第二に、単一の暗号化操作で処理できるデータ量にも上限があります。AES-GCM のブロックカウンターは32ビットであり、(K, IV) ペアあたり最大 2^32-2 ブロック(約68.72 GB)までという制約です。
第三に、単一の鍵 K で暗号化できる総データ量にも上限があります。NIST は 2^68 バイトを推奨していますが、AWS はより保守的なセキュリティマージンを採用し、識別不可能性確率を 2^-32 未満に維持しています。

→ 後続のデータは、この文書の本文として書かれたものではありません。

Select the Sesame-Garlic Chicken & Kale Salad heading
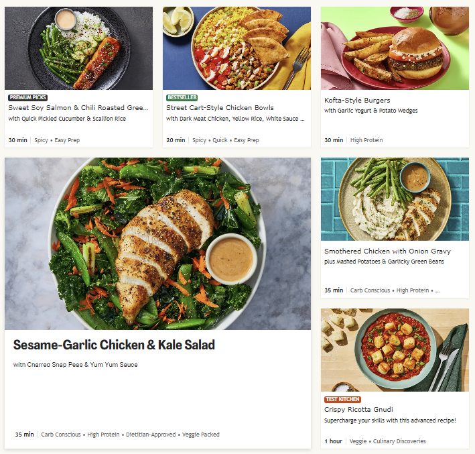This screenshot has width=475, height=454. pos(114,345)
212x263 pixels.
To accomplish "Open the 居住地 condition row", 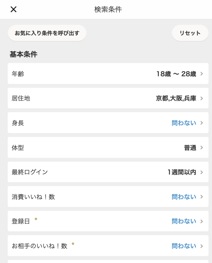I will tap(108, 98).
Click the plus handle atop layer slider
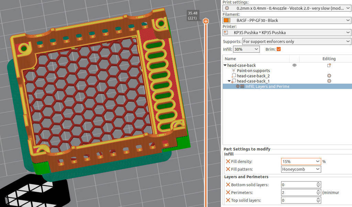The height and width of the screenshot is (207, 352). coord(206,21)
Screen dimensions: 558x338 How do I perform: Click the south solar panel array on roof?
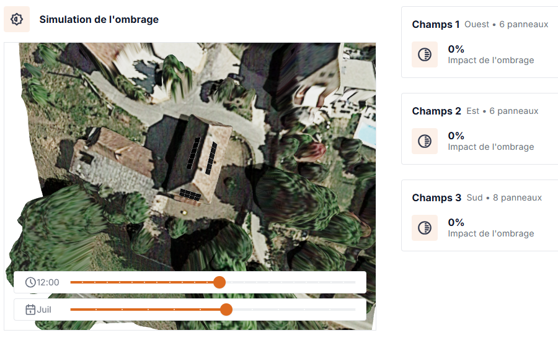pos(190,194)
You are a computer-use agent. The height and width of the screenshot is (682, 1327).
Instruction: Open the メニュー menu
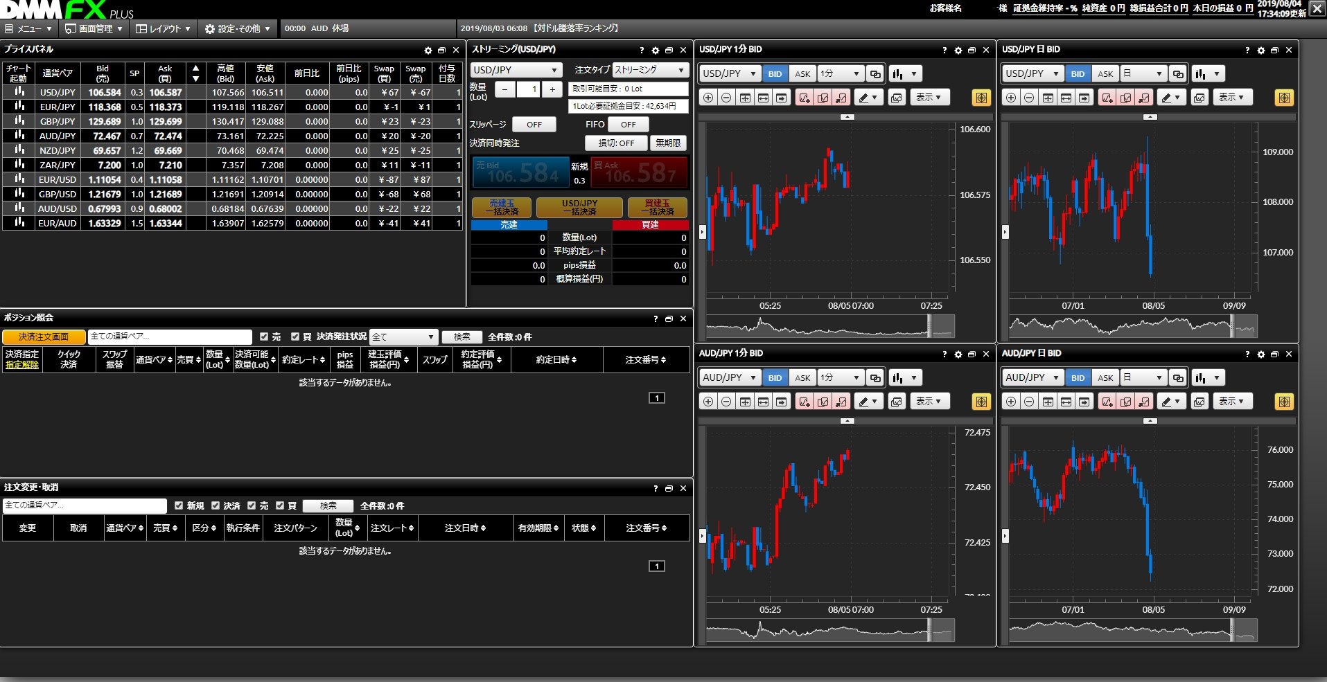coord(28,28)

これらの制約を手動で管理しようとすると、暗号化ごとのカウント管理や鍵のローテーション判断が必要となり、実装の複雑さとエラーのリスクが増大します。
派生鍵方式による一意鍵生成のしくみ
AWS KMS と AWS Encryption SDK は、この境界問題を解決するために「派生鍵方式」を採用しています。この方式では、メインの鍵 K から各暗号化操作ごとに一意の派生鍵 Kd を生成し、実際の暗号化には派生鍵を使用します。
仕組みはシンプルです。暗号化のたびにランダムなノンス(ナンス)N を生成し、これを鍵導出関数(KDF)に入力して派生鍵を得ます。

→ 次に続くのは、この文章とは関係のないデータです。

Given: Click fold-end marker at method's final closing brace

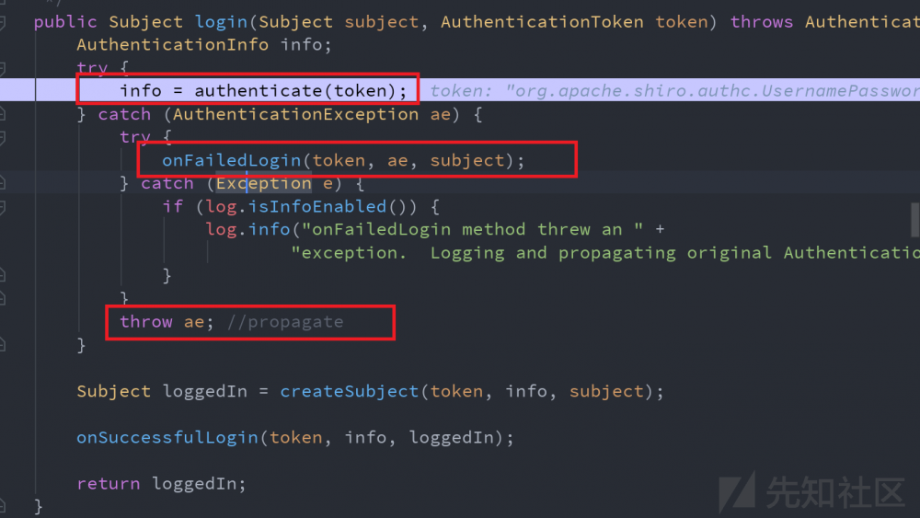Looking at the screenshot, I should click(x=3, y=506).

Kd = KDF(K, N, context)ノンス N は暗号化ごとにランダムに生成されるため、同じメイン鍵 K から何度でも異なる派生鍵 Kd を導出できます。これにより、メイン鍵の使用回数制限を大幅に緩和できるのです。
直感的に言えば、128ビットのランダムノンスを使用することで、メイン鍵に対する暗号化回数の制限を 2^32 回からはるかに大きな値へと拡大できます。AWS KMS では、最大4 KB のペイロードサイズ制限と組み合わせることで、NIST やより保守的な制限を十分に下回るデータ量しか暗号化鍵の下で保護されないことを保証しています。
鍵導出関数(KDF)とノンスの活用
鍵導出関数(KDF)は、暗号学的に安全な方法で鍵材料から新しい鍵を導出する関数です。KDF は以下の入力を受け取ります。
- K:メインの鍵(鍵導出のソース)
- label:アプリケーションや呼び出し固有の値
- context:呼び出し固有のコンテキスト情報
- N:呼び出しごとのランダムノンス
- LKm:出力長(バイト単位)
出力として鍵材料 Kmat が生成されます。
Kmat = KDF(K, label, context, N, LKm)AWS KMS では、NIST SP 800-108r1 カウンターモード KDF を採用し、HMAC-SHA256 を疑似乱数関数として使用して256ビットの鍵材料を生成します。具体的には、次のように派生鍵を計算します。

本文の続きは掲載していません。